Joseph Meli has been sentenced by a federal court in Manhattan to over six years in prison in connection with a multi-million dollar Ponzi scheme involving tickets to popular concerts and Broadway shows including Hamilton. The sentence followed Meli’s guilty plea to charges of securities fraud in the fall following his arrest in January of 2017.

On Tuesday, the court sentenced him to 78 months imprisonment followed by three years of supervised release. He has also been fined just shy of $1.5 million, and will be required to pay restitution to his victims, according to the SEC.

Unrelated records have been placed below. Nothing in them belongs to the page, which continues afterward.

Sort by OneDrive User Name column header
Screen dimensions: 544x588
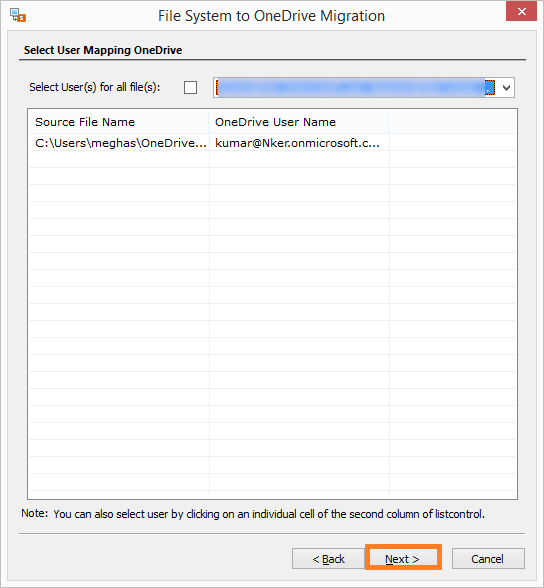(x=299, y=122)
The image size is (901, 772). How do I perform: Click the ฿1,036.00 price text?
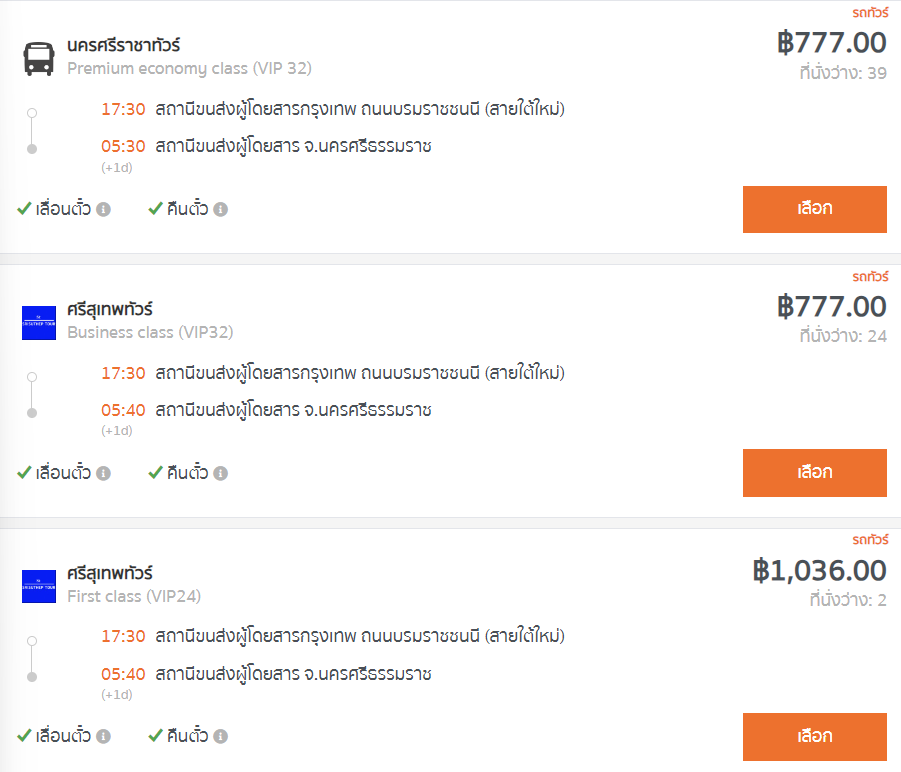point(819,570)
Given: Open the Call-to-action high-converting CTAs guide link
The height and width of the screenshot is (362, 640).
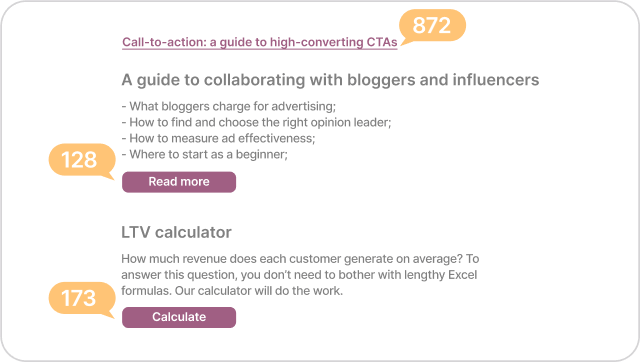Looking at the screenshot, I should 260,42.
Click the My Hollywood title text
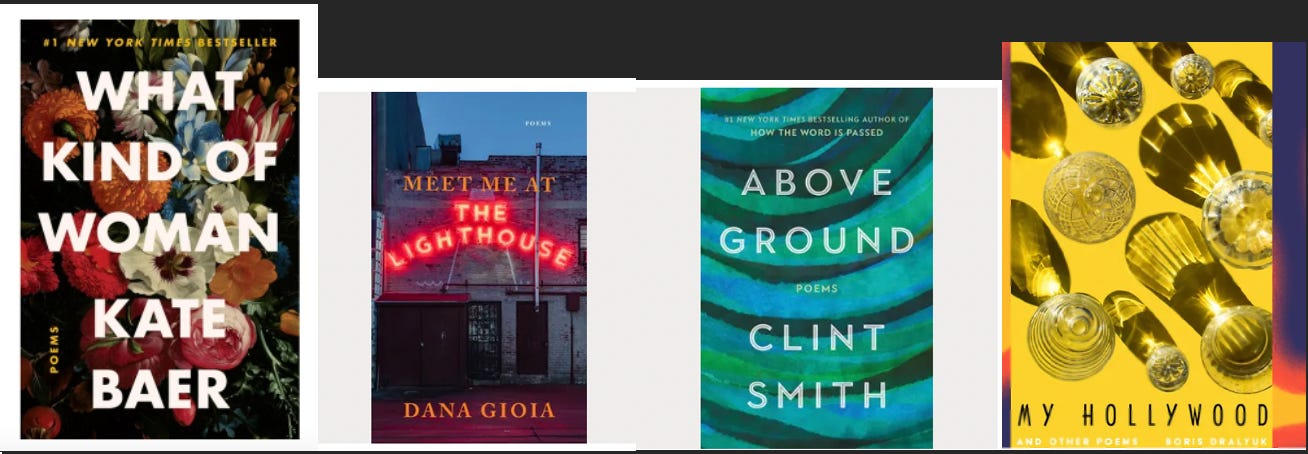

Meli will serve his time at Lewisburg Camp in Pennsylvania, a minimum security facility operated by the Federal Bureau of Prisons, according to reporting by Amplify. He will surrender to the U.S. Marshal Service to begin serving his sentence on June 28.

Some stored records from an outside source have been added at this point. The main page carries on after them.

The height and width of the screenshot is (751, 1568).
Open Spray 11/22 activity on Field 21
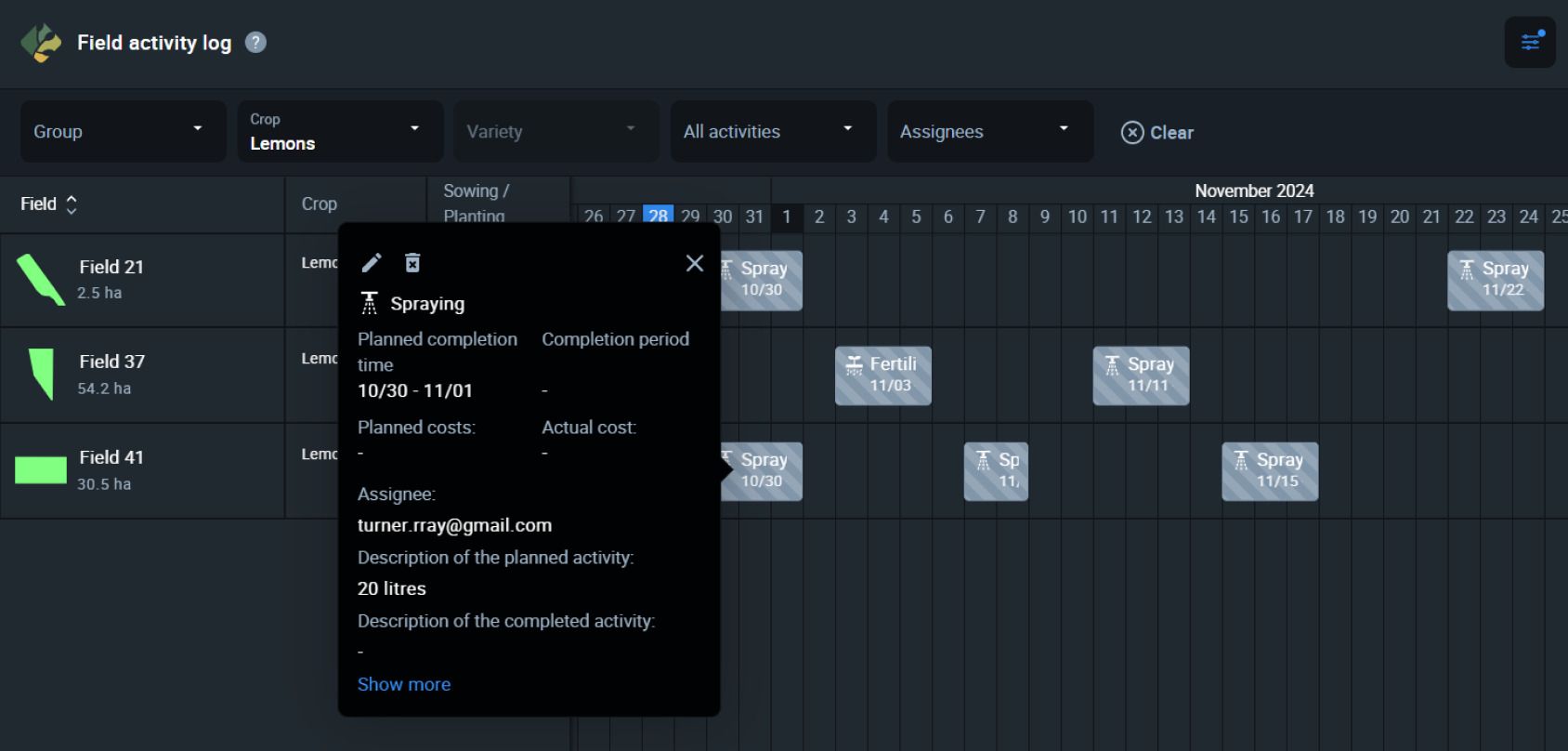click(x=1496, y=281)
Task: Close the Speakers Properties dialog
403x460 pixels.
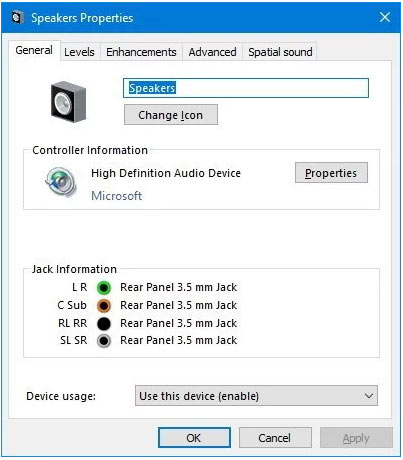Action: [385, 17]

From the SEC release announcing the sentencing:

In 2017, the SEC filed two enforcement actions against Meli in federal district court in Manhattan. In the first action, the SEC alleged that Meli and his co-defendants solicited investments for the bulk purchase and resale of tickets to popular Broadway shows and concerts, but used the majority of the more than $97 million raised to make payments to earlier investors and to enrich Meli, his family, and a co-defendant. On April 26, 2017, the court entered a preliminary injunction and asset freeze against Meli and his co-defendants in that matter. In the second action, the SEC alleged that Meli and New York sports radio personality Craig Carton raised millions from investors by falsely claiming that they had access to large blocks of face-value tickets to popular concert performances. Instead of purchasing tickets for resale, Carton and Meli allegedly misappropriated at least $3.6 million to repay earlier investors and to cover other expenses, including Carton’s gambling debts. Both SEC actions charge Meli and his co-defendants with securities fraud in violation of Section 17(a) of the Securities Act of 1933, Section 10(b) of the Securities Exchange Act of 1934 and Rule 10b-5 thereunder. The SEC’s litigation against Meli and his co-defendants remains ongoing.

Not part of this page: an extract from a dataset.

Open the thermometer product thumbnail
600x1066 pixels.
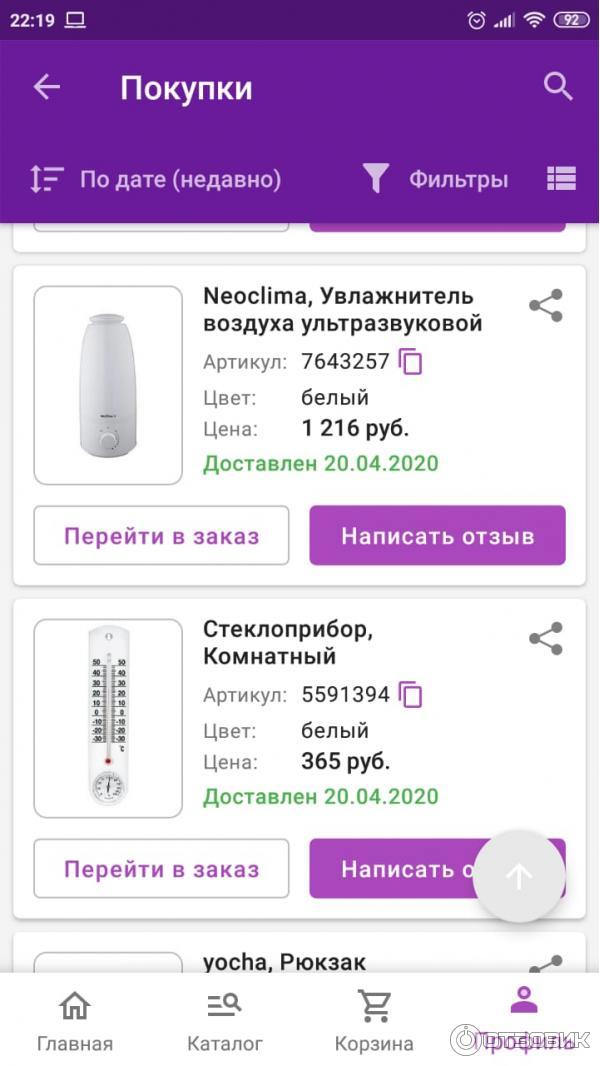(108, 718)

Amplify speculated that Meli did himself no favors at sentencing with a recent curfew violation. U.S. Attorneys reportedly told Judge Kimbra Woods that Meli had been out an hour past curfew a day before the sentence was handed down. Whether or not that was a factor in the Judge deciding to hand down a sentence in line with what the government had requested rather than the lighter 2-3 year sentence Meli’s attorneys had requested is anybody’s guess.

Craig Carton, the sports talk radio star who is charged with fraud for his alleged role in the scheme, has maintained his innocence – indeed, he claims that he was a victim of Meli’s fraud rather than a co-conspirator – recently had his criminal trial date set for late October.